Agonlin est une commune « terrible », faut faire attention aux gens venant de cette commune béninoise…

Malgré les nombreux préjugés sur la ville d’Agonlin située dans le département du Zou Bénin, elle est la première productrice d’une richesse gastronomique appréciée dans le tout pays. Il s’agit des galettes en forme de bâtonnet, à base d’arachide et connues sous le nom de Kluiklui. Vendues à 5 f l’unité dans les villages, et à peine plus dans les centres urbains, elles sont surtout populaires pour agrémenter les délayages de gari (farine de manioc).

À cause de sa forme et de son aspect, le Kluiklui est de nos jours tagué comme produit alimentaire des gens « pas très aisés ». Pour cette raison, vous pourrez tomber sur des gens dans les bureaux en train de se cacher pour couper un morceau de galette. D’autres restent carrément dans leurs chambres pour en manger de peur que quelqu’un les voie en train de prendre du Kluiklui (la galette pour les pauvres  😛 ). Mais une chose est sûre, le Kluiklui se déguste dans presque tous les ménages béninois.

Après maintes réflexions, un jeune béninois a donc pensé à une stratégie pour revaloriser cette très chère recette culinaire. Votre blog gastronomie, Manger À Cotonou, est allé à la rencontre de ce jeune entrepreneur beaucoup plus connu comme artiste rappeur, Régis Ezin alias E-ray.

Régis Ezin, Promoteur de Kluiklui d'Agonlin
Régis Ezin, Promoteur de Kluiklui d’Agonlin

Manger À Cotonou : Bonjour Régis

Régis Ezin : Bonjour les amis. Comment vous allez ?

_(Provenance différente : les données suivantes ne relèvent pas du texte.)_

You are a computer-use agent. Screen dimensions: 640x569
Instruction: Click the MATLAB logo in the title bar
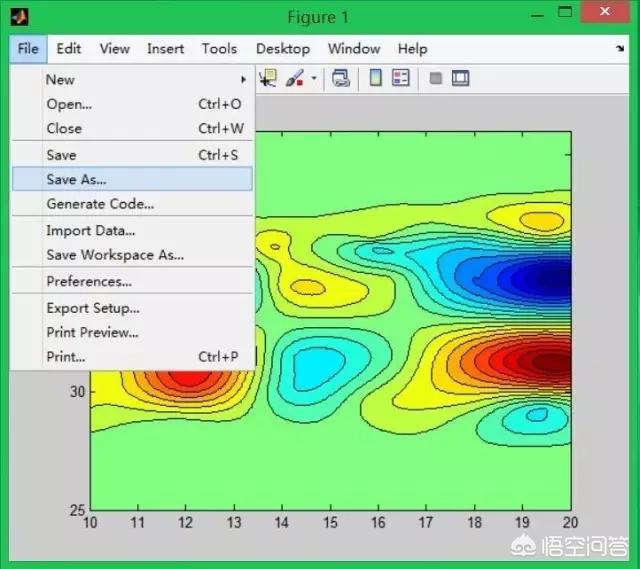(x=19, y=17)
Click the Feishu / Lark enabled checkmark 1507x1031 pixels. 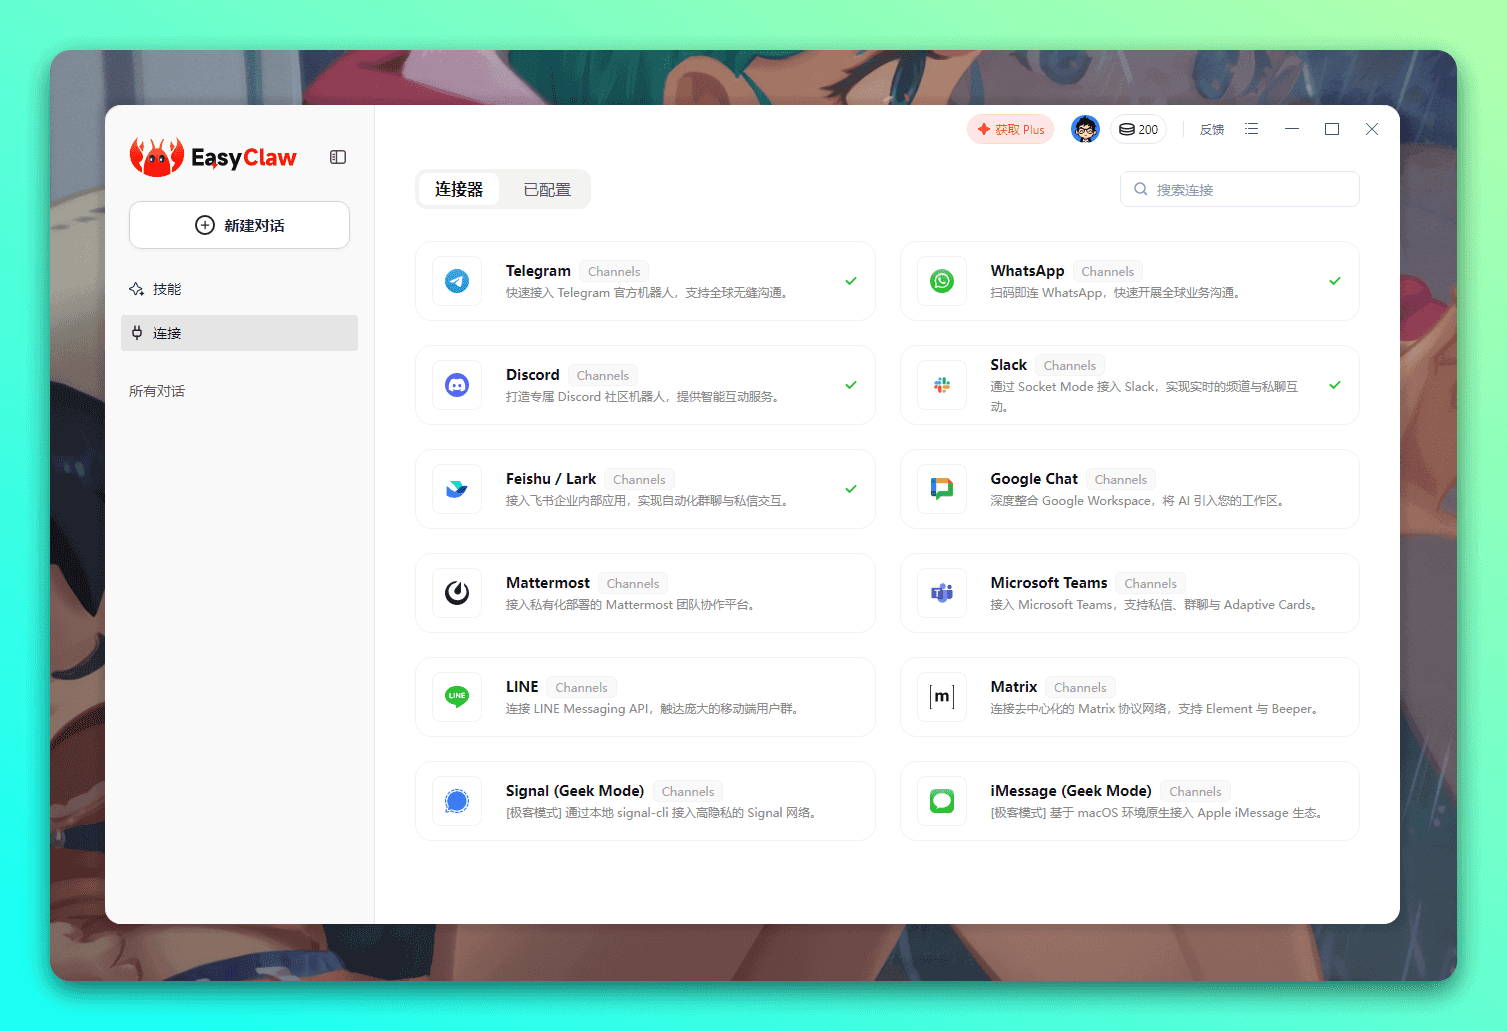click(x=851, y=489)

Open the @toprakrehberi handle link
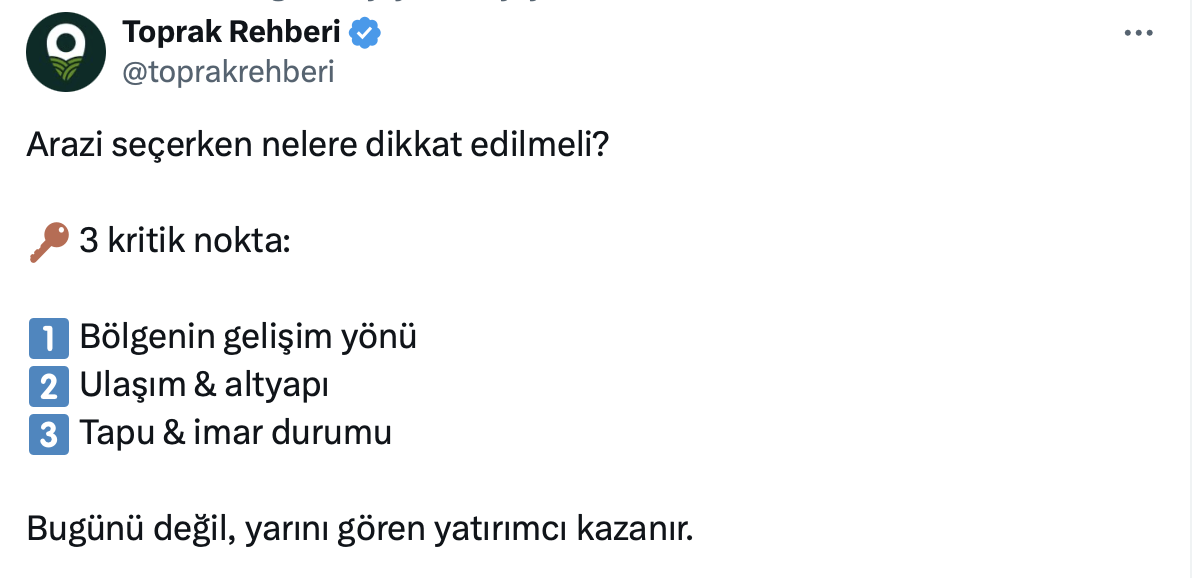click(x=228, y=72)
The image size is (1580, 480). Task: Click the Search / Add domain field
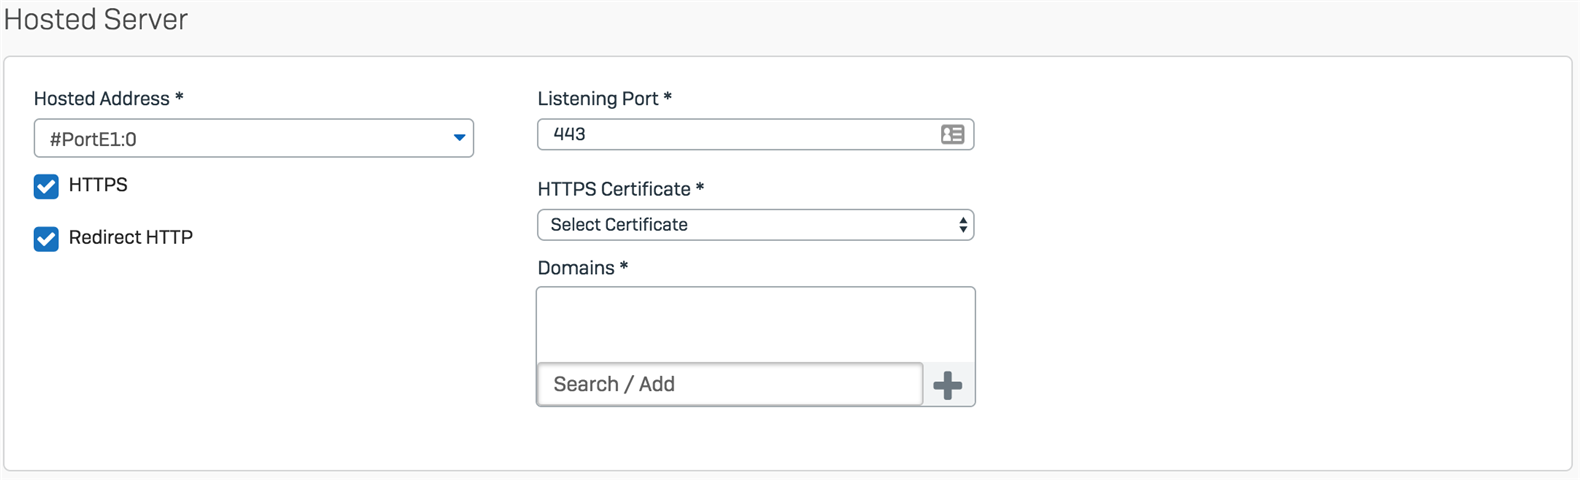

Manger À Cotonou : Ça va. Régis, le costume que le public te connaissait depuis toujours, c’est celui d’un artiste rappeur qui accorde beaucoup d’importance à ses paroles, un rappeur très aimé par le jeune public surtout pour la maturité des paroles de ses chansons. Mais depuis quelques années, on dirait bien que tu as enfilé le manteau de jeune entrepreneur. Comment as-tu viré de la musique à l’entreprenariat ?

Régis Ezin : Déjà pour répondre à cette 1ère question, je pense qu’il y a une mal compréhension que nous avons de façon générale dans les pays francophones. Cette question que vous me posez, je l’ai déjà entendue et je continue de l’entendre. Ça me surprend, parce qu’on dissocie la fonction de rappeur, si je peux me permettre, de celle d’entrepreneur. Ce qui est totalement absurde à mon avis. Car pour peu qu’il veuille faire de sa musique quelque chose de rentable, l’artiste est aussi un entrepreneur. Donc je n’ai pas délaissé une casquette pour une autre. J’ai toujours été un peu multi-casquette : je gère mon association caritative depuis 2008, j’ai écrit un livre en 2012, j’ai sorti deux albums, je dirige mon agence de communication et marketing, etc. Donc j’aime faire plusieurs choses à la fois. Je ne dirais pas que je suis forcément hyperactif, mais je grouille un peu d’idées ; et j’essaie de mettre progressivement les choses en place, et ceci en fonction des périodes que je trouve appropriées. Il y a donc encore des singles qui sont prévus, un album…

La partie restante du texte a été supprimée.